Frontend and hosting
For product work, I use Next.js with Vercel.
It gives me everything I need:
- frontend
- API routes when necessary
- deployment without setup
Push to GitHub, it’s live.
That’s the level of complexity I want.
For my own site, I go even simpler.
Astro with GitHub Pages and Cloudflare Workers.
Static by default. Minimal moving parts. Cheap to run.
No reason to make that more complicated.
Auth and database
Firebase for both.
Auth and Firestore cover:
- user accounts
- data storage
- real-time updates when needed
No separate backend.
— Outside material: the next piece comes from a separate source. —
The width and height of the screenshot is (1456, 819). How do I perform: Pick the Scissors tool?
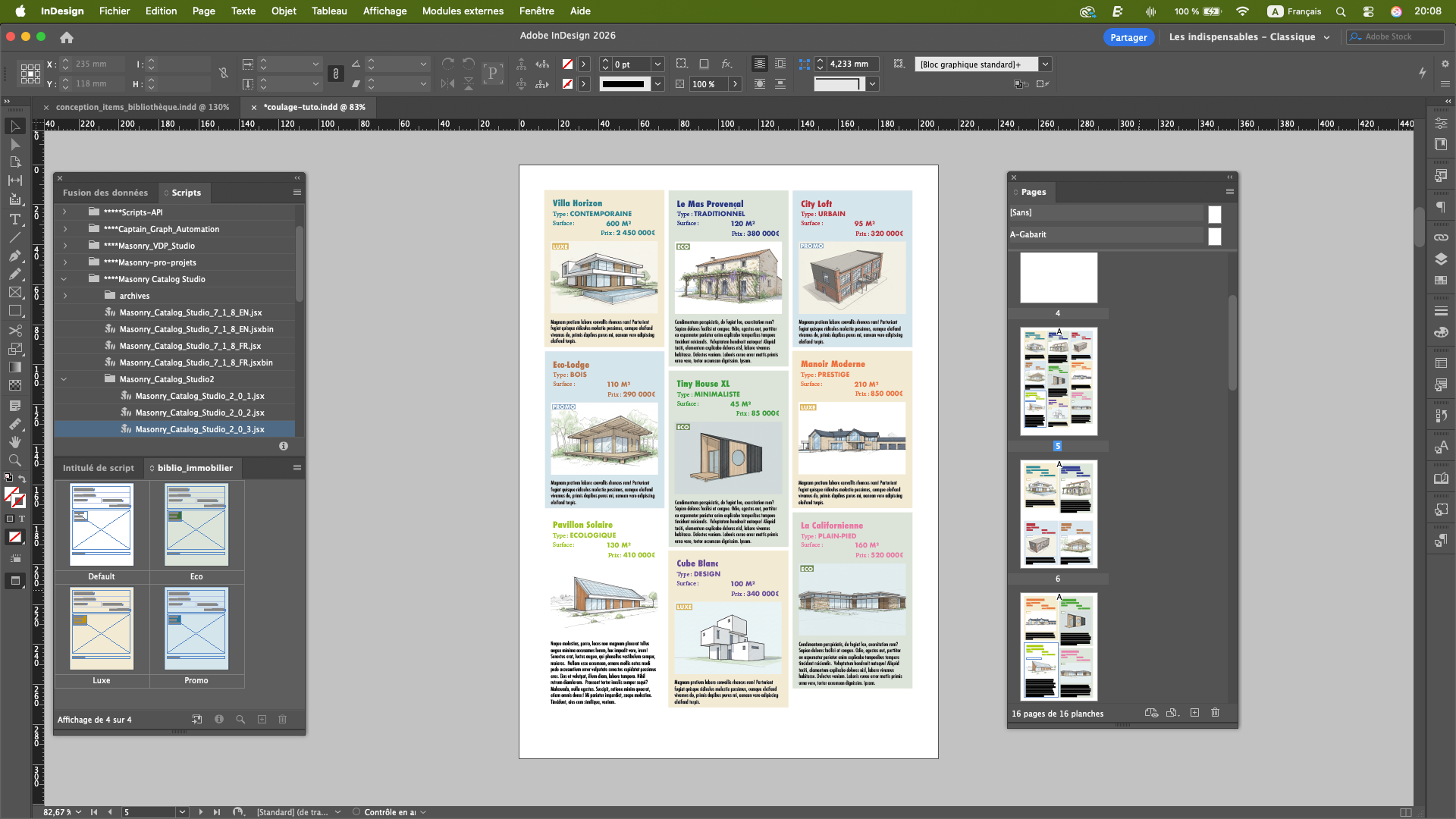click(x=14, y=330)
No ORM. No migrations.
It’s not the most flexible setup, but it removes more problems than it creates.
That’s the trade I want.
CI/CD
I keep this minimal, but I don’t avoid it.
For web projects:
- Vercel handles deployments
- GitHub Actions runs simple workflows when needed
Build, test, deploy. No complex pipelines.
For iOS:
- Xcode Cloud handles builds, tests, and distribution
All of this follows the same rule:
Use managed systems where possible. Keep custom logic minimal.
Monitoring
Very little.
UptimeRobot for basic checks.
Some logs when needed.
No dashboards, no alerting systems, no observability stack.
At this scale, I don’t need them.
Costs
Almost zero.
- hosting → free tiers
- Firebase → free at this scale
- Vercel → free for what I use
The only real costs are:
- Apple Developer account
- tools
This is intentional.
I don’t want infrastructure cost to shape decisions.
What I didn’t choose
I’ve used AWS and GCP before.
They’re powerful.
They’re also unnecessary for what I’m doing.
Same with:
- Kubernetes
- custom backend infrastructure
- complex CI/CD setups
All of these make sense at a certain scale.
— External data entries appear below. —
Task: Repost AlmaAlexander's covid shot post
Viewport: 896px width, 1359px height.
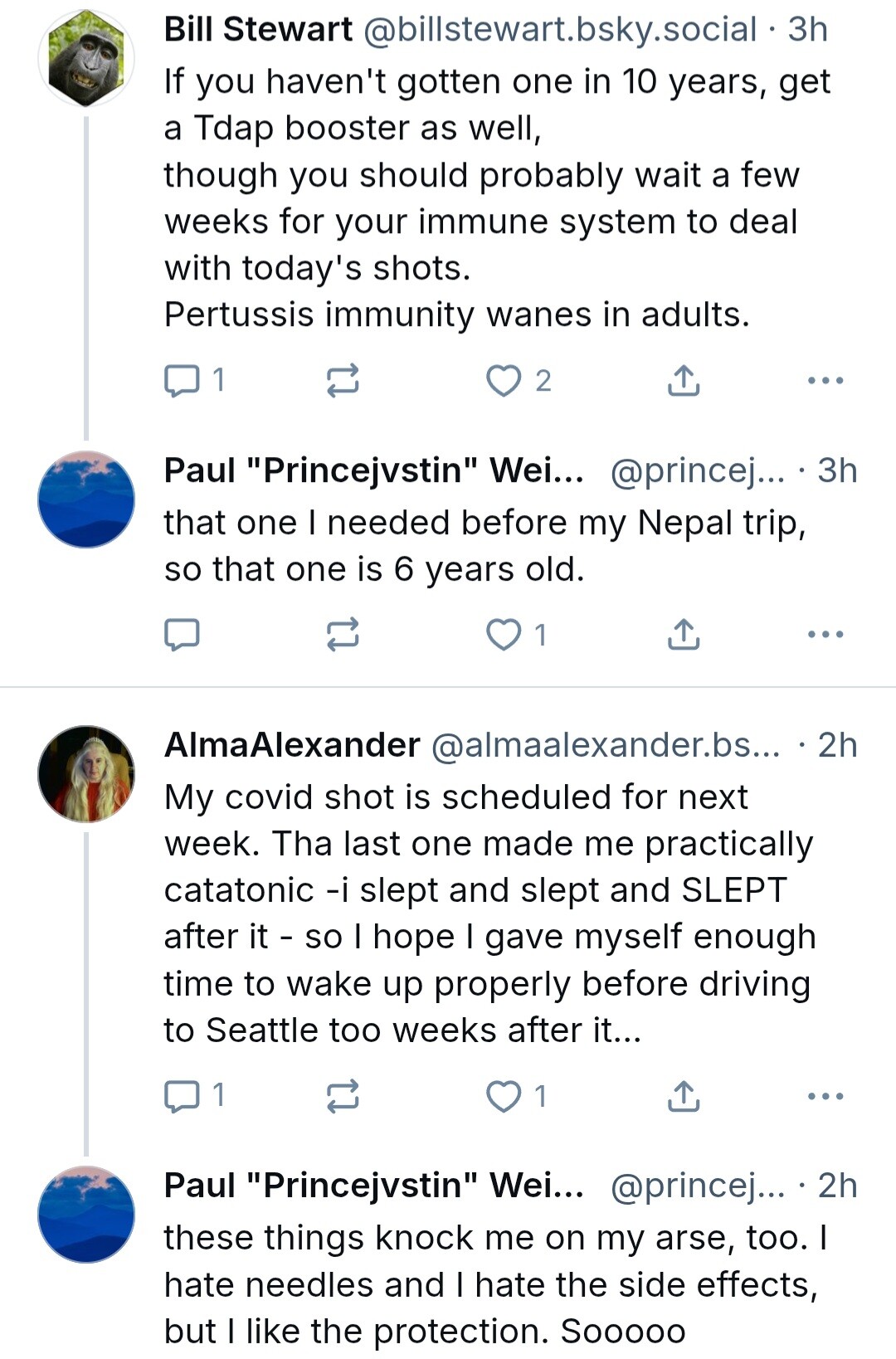Action: pos(342,1096)
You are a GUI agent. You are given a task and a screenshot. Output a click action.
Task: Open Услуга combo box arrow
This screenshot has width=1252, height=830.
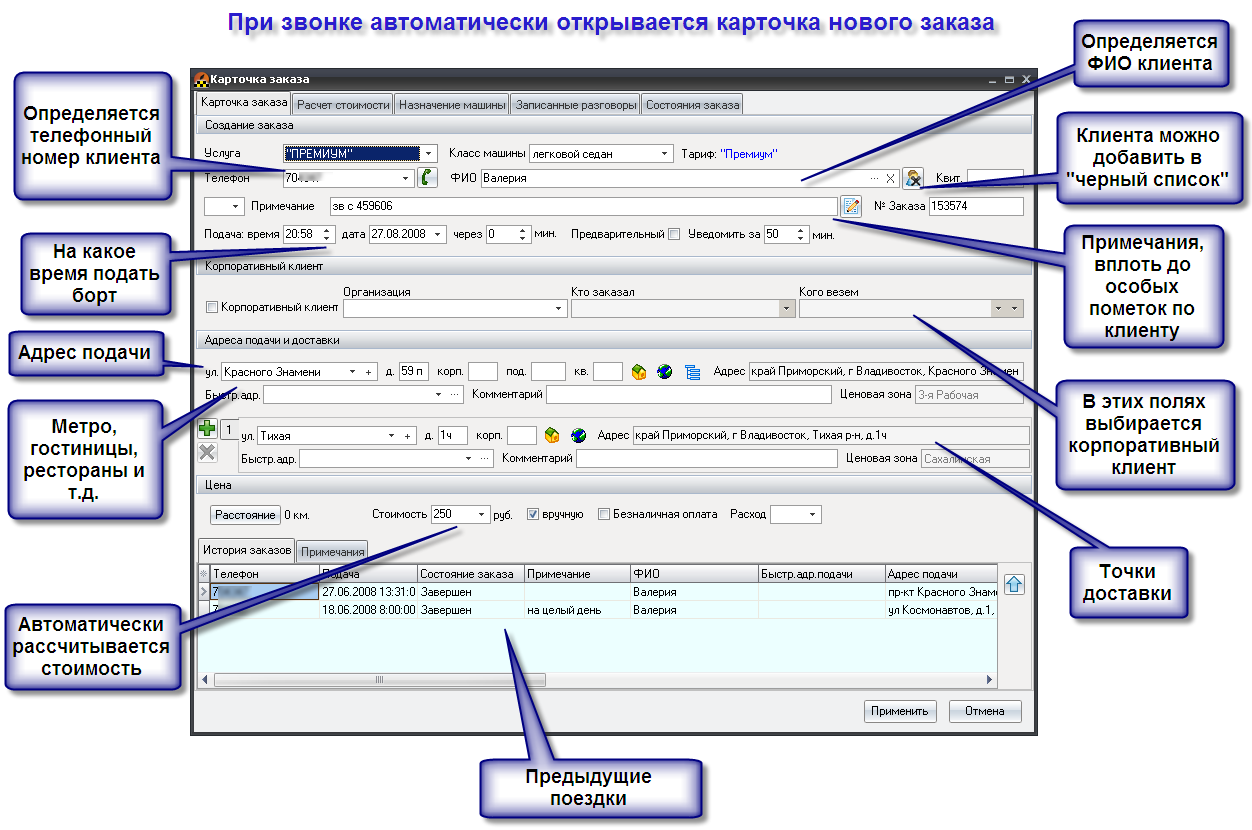click(x=429, y=154)
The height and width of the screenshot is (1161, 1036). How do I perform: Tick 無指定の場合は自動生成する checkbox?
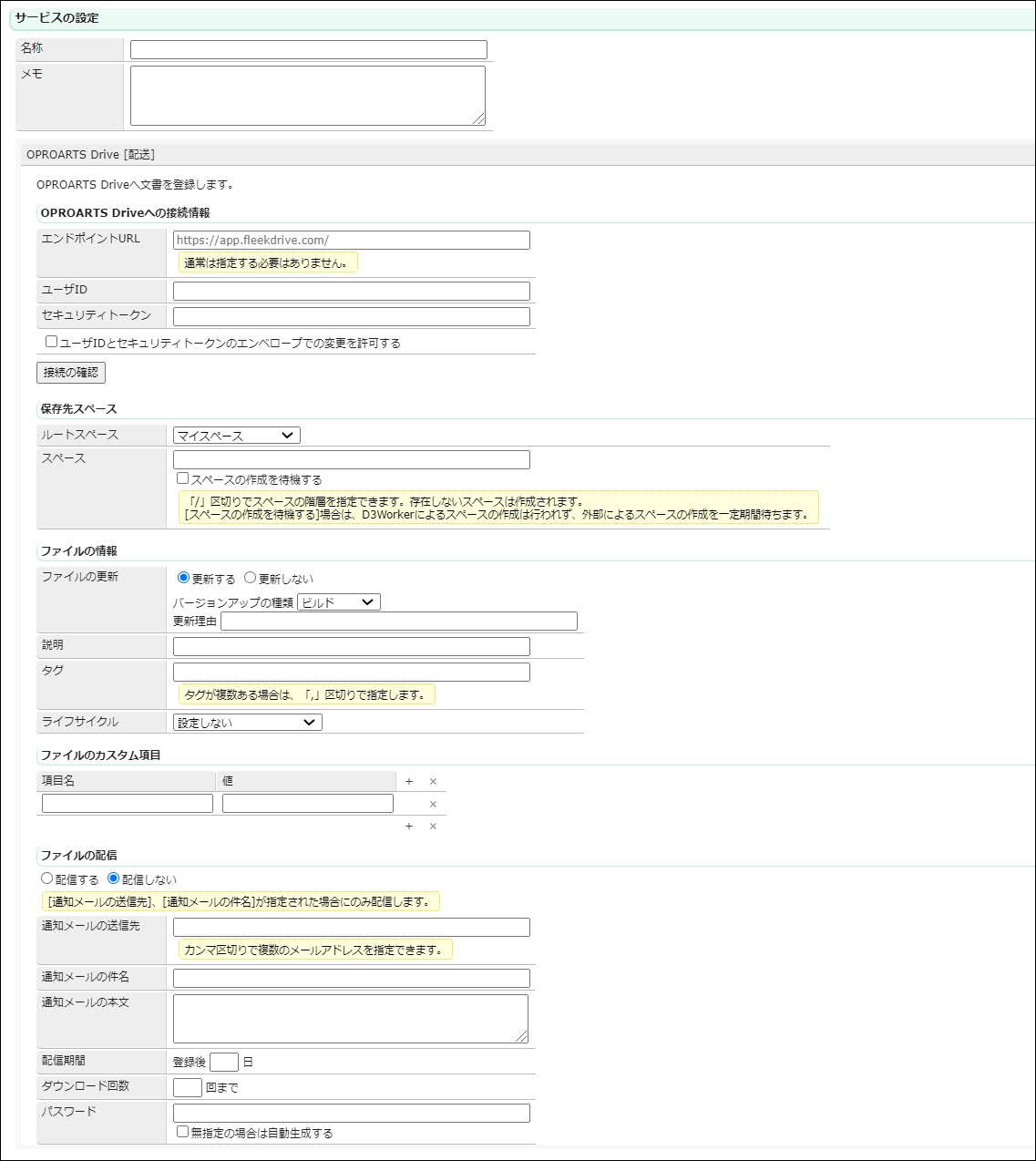(x=183, y=1132)
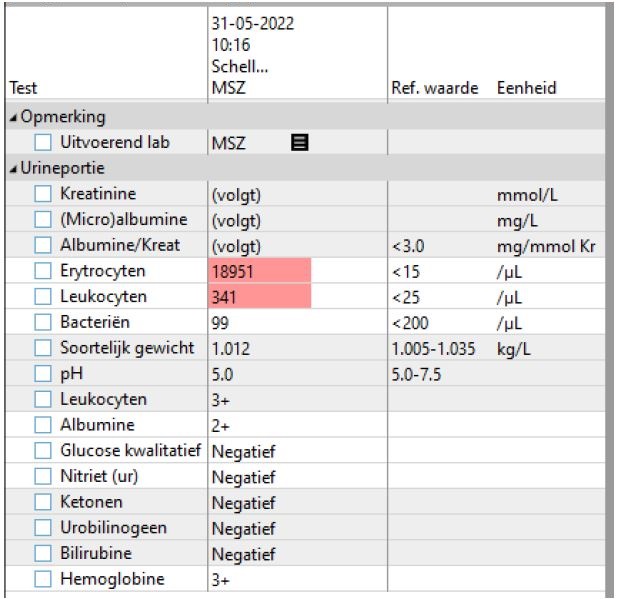The height and width of the screenshot is (599, 619).
Task: Check the Glucose kwalitatief checkbox
Action: pos(43,451)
But introducing them early just creates overhead.
That’s the same pattern I wrote about in When Not to Use Kubernetes.
When this breaks
This stack won’t hold forever.
It breaks when:
- backend logic becomes complex
- data grows significantly
- multiple services need coordination
At that point, more structure makes sense.
But until then, adding it early just slows things down.
Closing
This is not the best stack.
It’s the simplest one that covers everything I actually build.
That’s enough.
And more importantly, it stays out of the way.